ASSIGNMENT. Every line of the data below should be repeated exactly, and no picture should be copied.

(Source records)
=== Begin Enclosure ===

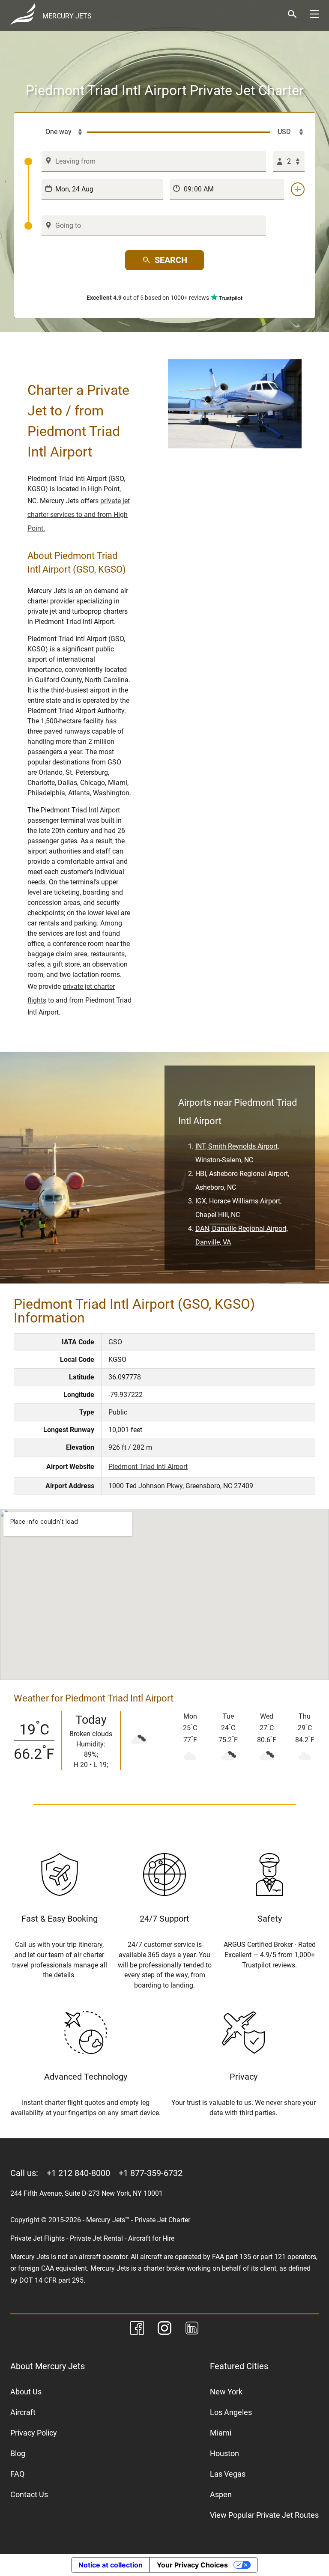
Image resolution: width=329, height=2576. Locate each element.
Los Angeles (231, 2412)
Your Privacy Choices (192, 2565)
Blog (17, 2453)
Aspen (221, 2494)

=== End Enclosure ===

REPLY.
Image resolution: width=329, height=2576. Locate each element.
Los Angeles (231, 2412)
Your Privacy Choices (192, 2565)
Blog (17, 2453)
Aspen (221, 2494)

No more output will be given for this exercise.